**Exercise details**.
The whole listing below should be retyped exactly, without any images.

**Exercise data**.
● ● ●

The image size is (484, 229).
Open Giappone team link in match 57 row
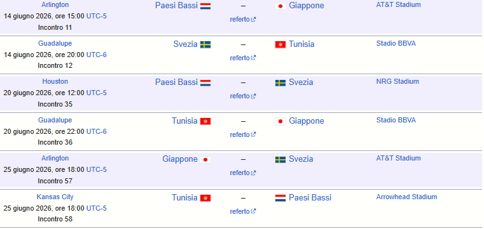click(x=179, y=159)
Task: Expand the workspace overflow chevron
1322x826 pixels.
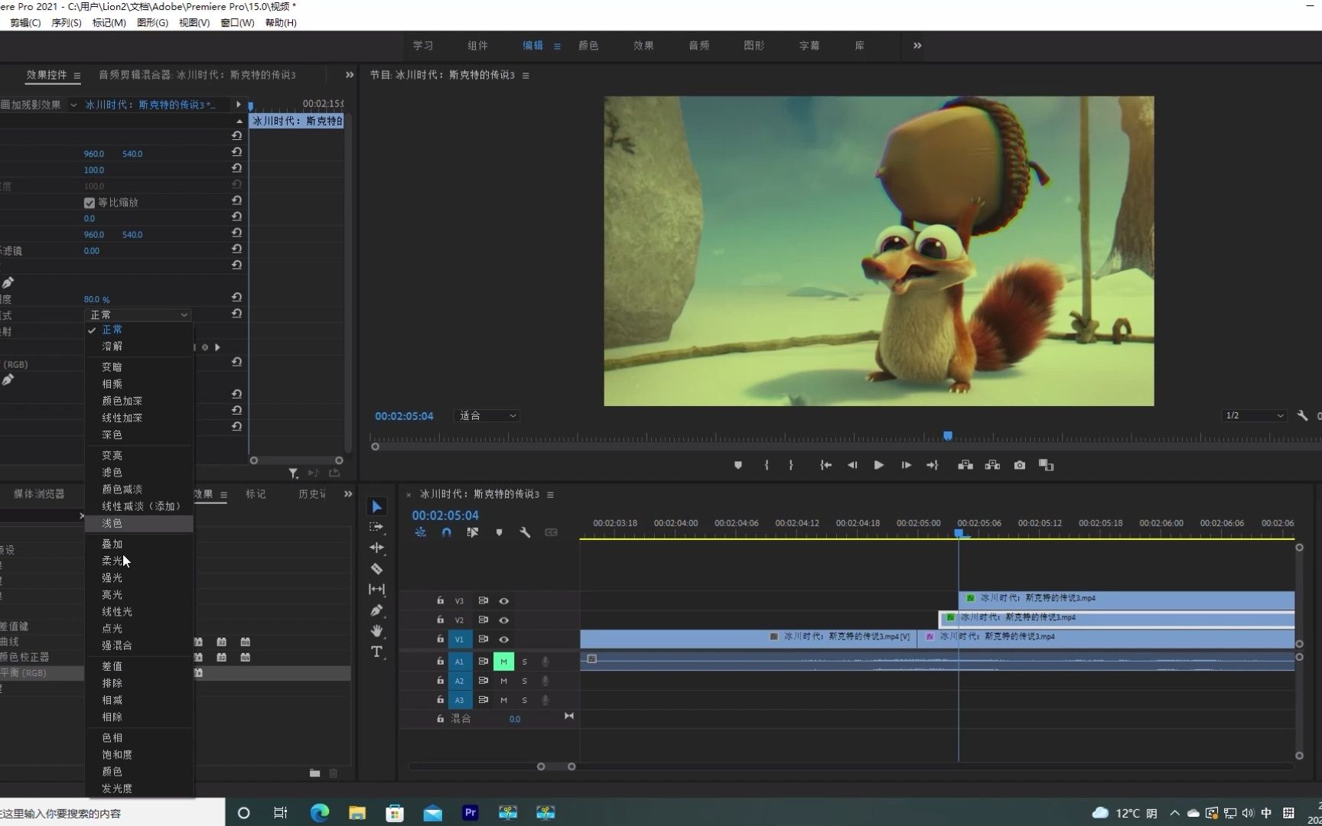Action: coord(917,46)
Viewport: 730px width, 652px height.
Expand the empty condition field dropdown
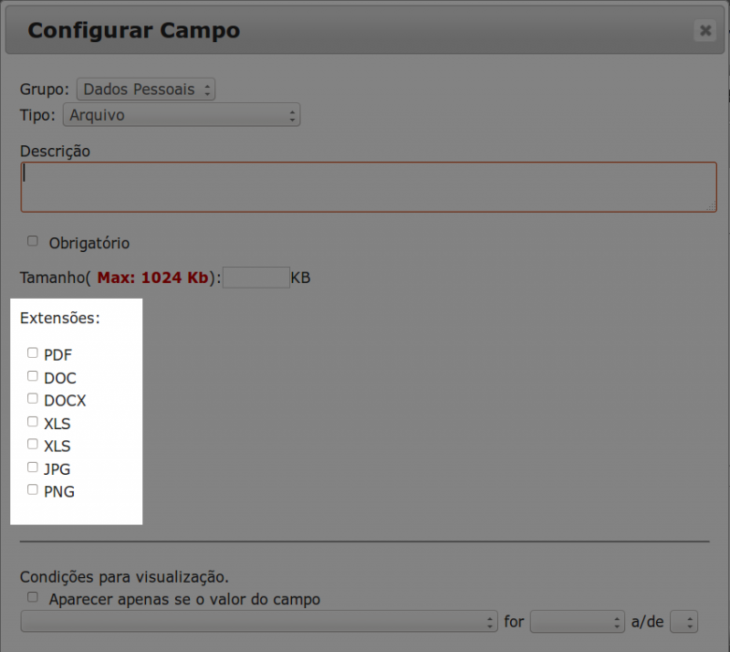[x=258, y=620]
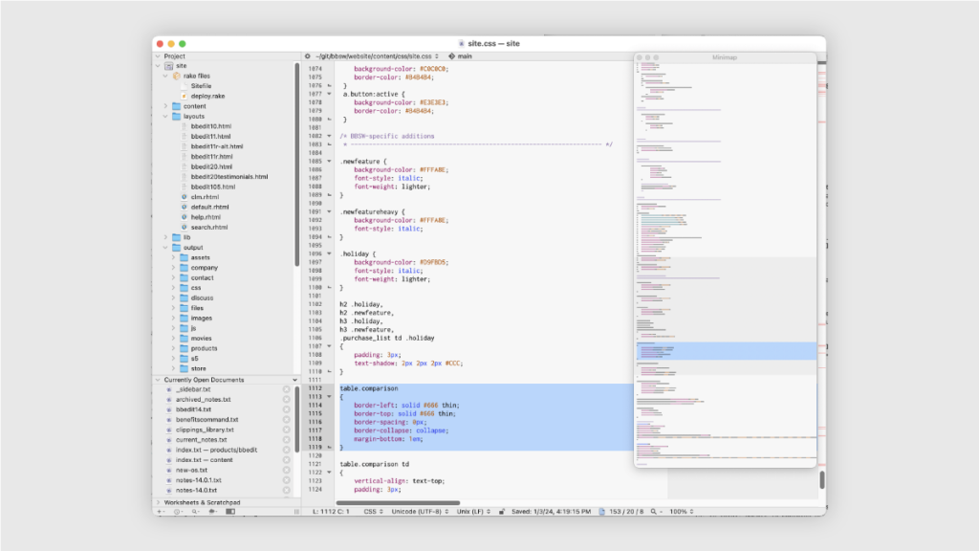The height and width of the screenshot is (551, 979).
Task: Open the gear action menu at the sidebar bottom
Action: 177,511
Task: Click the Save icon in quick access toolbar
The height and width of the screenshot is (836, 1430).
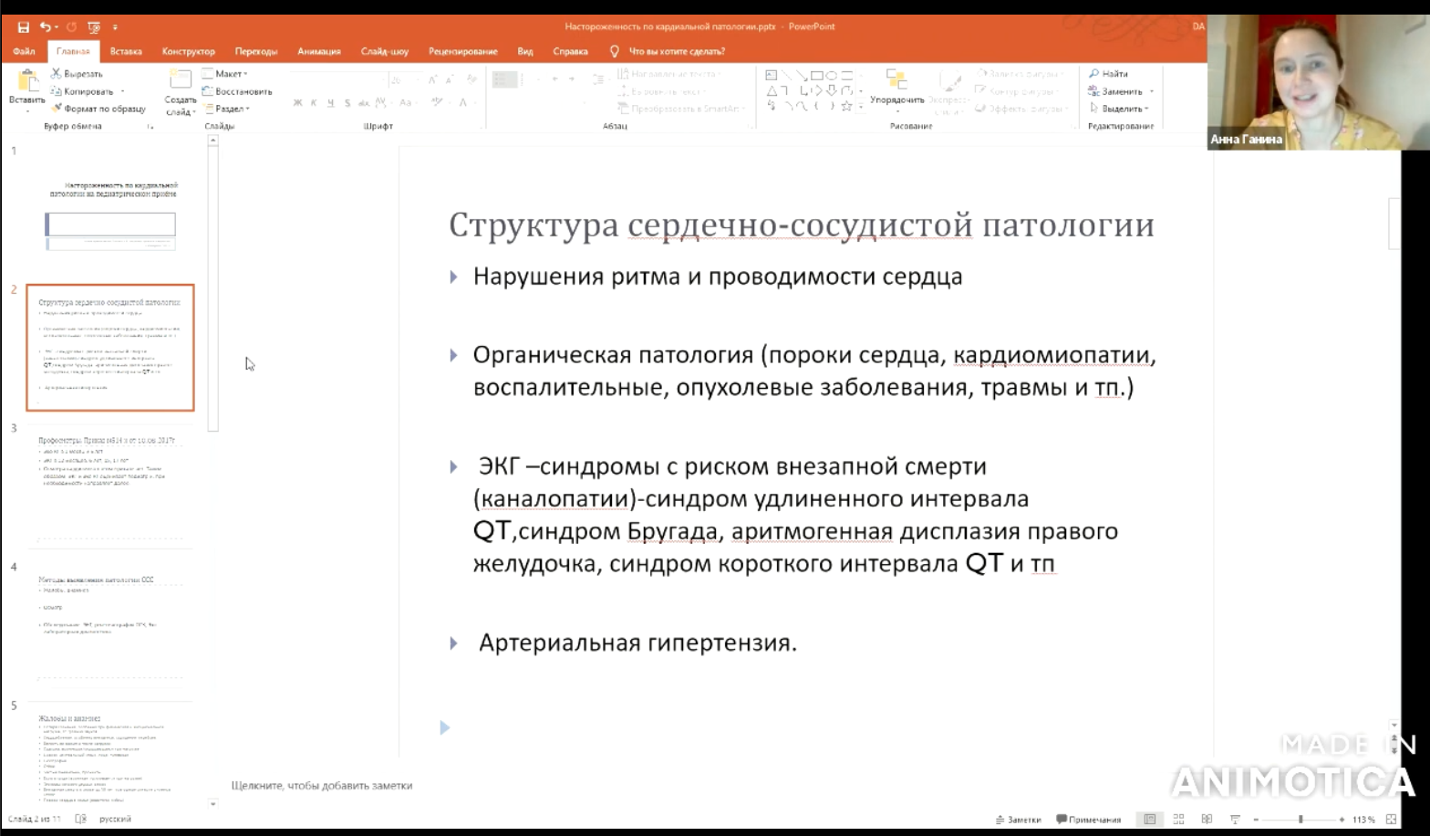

● ● ●

**Answer area**.
The image size is (484, 229).
Open Giappone team link in match 57 row
click(x=179, y=159)
Task: Expand the workspace overflow chevron
1322x826 pixels.
Action: coord(917,46)
Viewport: 730px width, 652px height.
Expand the empty condition field dropdown
[x=258, y=620]
The height and width of the screenshot is (551, 979).
Task: Open the gear action menu at the sidebar bottom
Action: 177,511
Task: Click the Save icon in quick access toolbar
The height and width of the screenshot is (836, 1430).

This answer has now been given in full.